Sorry it has been so long since I’ve posted…I’ve been baking muffins.
Ok…maybe I’ve done a few other things too. I have baked a LOT of muffins though.
We’ve tried lots of new recipes over the last few weeks with lots of new ingredients. I’ve been trying to master the art of making a whole-wheat muffin taste more like a muffin and than like…well…warm spicy bread. Although my dad and Paula Deen say that you can never have too much sugar, I’ve been trying to find a balance that will allow the natural flavors to shine without feeling like I’m feeding my family a candy bar.
Since I’m trying to move toward more whole-food ingredients, there has been a definite learning curve. Some of the new ingredients I’ve been playing with in my muffin recipes include whole wheat flour, ground flax seed, raw honey, less refined sugars, and veggies!
I’ve had success with recipes like carrot-applesauce muffin, zucchini muffins, pumpkin muffins, and our old reliable banana muffins. I’ve also had failures with those same recipes–except the banana muffins…those are resilient enough that I haven’t managed to mess them up yet. 🙂
Some things that I’ve learned:
- Adding sour cream or yogurt to the batter will help moisten whole wheat muffins and make the sweetener sweeten better
- Although they say you can substitute ground flax for an egg (1T flax + 3T water) or some of the fat (3T flax for 1T butter/oil) in a recipe, I’m almost always too chicken to try it. I usually just adding a bit for an extra boost of nutrients in the overall recipe.
- Whether or not it is possible to have too much sugar, it is definitely possible to have too little.
- If you put too little sugar in a recipe, you will clean up 6-10X the crumbs from your floor/furniture because the kids would rather crumble the muffins than gobble them down like properly sweetened ones.
- Baking my own muffins from scratch is much less expensive than buying pre-made muffins, and I get to control what goes into them!
- Muffin recipes are amazingly flexible. As long as you add enough sweetener (see above), you can add or substitute ingredients pretty much at will. Batter seem too thick? Add a splash of buttermilk! Don’t have buttermilk? Use sweet milk or almond milk or yogurt or sour cream or applesauce or…you get the idea!
- I hate muffin papers. I don’t use them. I bake muffins in an oiled muffin tin and they come out just fine. I don’t lose any muffin yumminess to that sticky paper, and I have one less thing to pick up when the boys forget that our maid doesn’t exist.

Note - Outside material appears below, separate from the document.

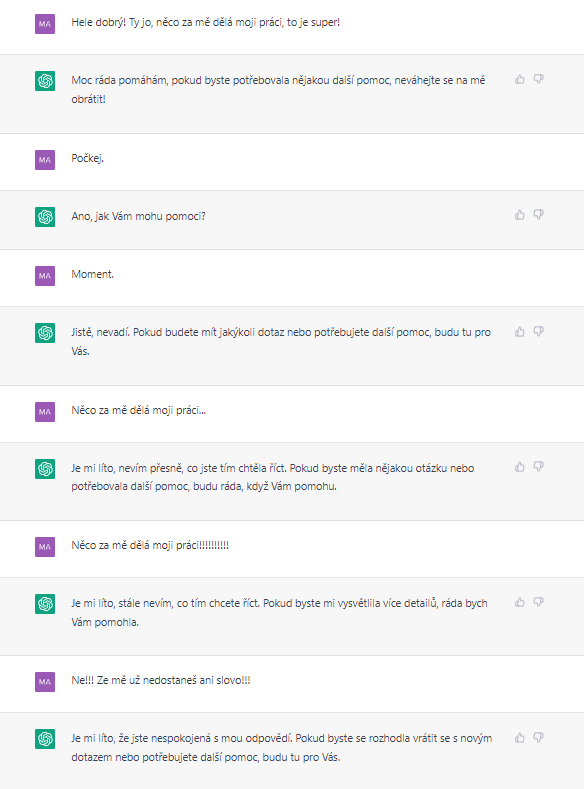
Task: Click the MA avatar beside 'práci!!!!!!!!!!'
Action: (x=45, y=547)
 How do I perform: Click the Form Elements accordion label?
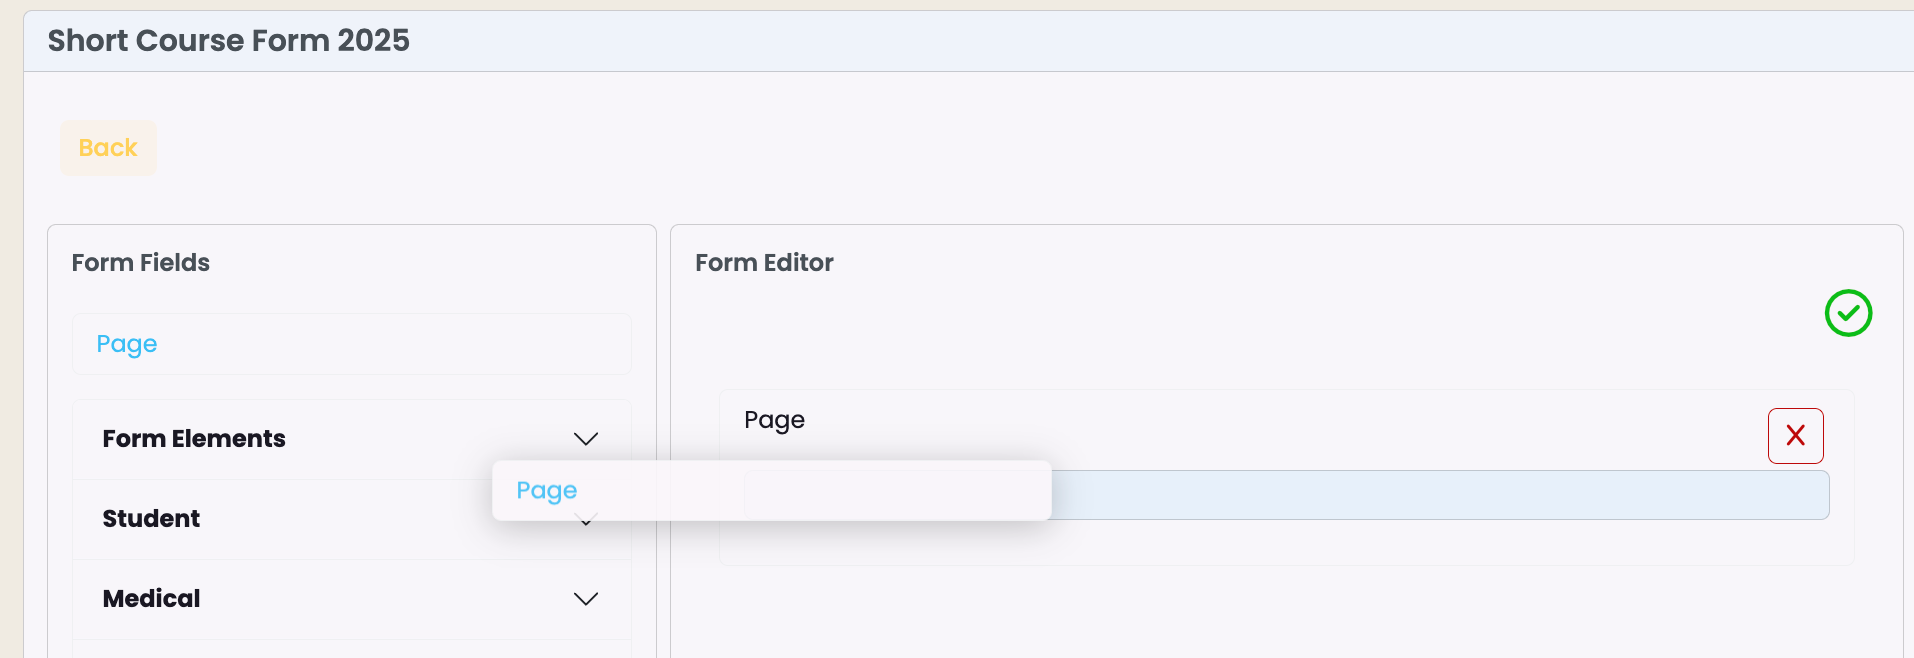tap(194, 439)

- I love silicone baking liners, but I don’t use them for baking. I use them for separating items in Zander’s lunch…sometimes even muffins! 🙂
- Muffins freeze really well. I just cool them completely and pop 6 into each quart sized freezer bag. They warm up in 30 seconds in the microwave for a fast breakfast, or I can just pop it still frozen into the lunchbox. By the time they get to lunch, the muffin is ready to eat.
Now for a recipe!
Whole Wheat Banana Muffins (adapted from Heavenly Homemakers)
- 1 3/4 cups whole wheat flour (I usually bump closer to 2 cups)
- 1 teaspoon baking powder
- 1/2 teaspoon baking soda
- 1/4 teaspoon sea salt
- 1 cup mashed over-ripe bananas (about 2-3 bananas–I always use 3 and have a bit more than 1 cup in the end)
- 1/3 cup honey (if using sugar, I would probably double this amount)
- 1/4 cup melted butter
- 2 eggs
- up to 1/2 cup pecan pieces (optional)
Stir together flour, baking powder, baking soda and salt. In a separate bowl, mash bananas, or puree them in a blender.
I keep ripe bananas in my freezer all the time for this very purpose. You just let them sit for a few minutes on the counter (or zap them for 30 seconds in the microwave if you’re running behind like I usually am) to soften them enough to squeeze them out of the skins (gross but oddly satisfying). The great thing is that they’re already pretty mushed when they come out, so there’s not much mashing or pureeing required–just a few swipes with a fork to finish it off.
Mix mashed bananas, honey, melted butter and eggs into flour mixture.
Fold in pecan pieces if using–I actually spoon half of the batter into cups first, then fold them in for the last half of the batch because Michael only likes them WITH nuts and Zan only likes them WITHOUT nuts. Naturally. 🙂
Spoon batter into buttered or paper lined muffin tins. Bake in a 400° oven for 20 minutes.
I get anywhere from 12-15 muffins from this recipe, depending on how I hold my mouth when I’m mixing it up.
When they come out, I let them cool for a minute or two in the pan before removing to a wire rack. Since these are quite moist, they need to be completely cool before putting them into a container or you can put a paper towel in there with them to absorb the extra moisture if you’re too rushed to wait the whole time.
I’ll post my pumpkin muffin recipe tomorrow, after I test it one more time tonight. It’s an adaptation of this recipe, but I have to make sure I can recreate it before I unleash it on anyone else. Ha!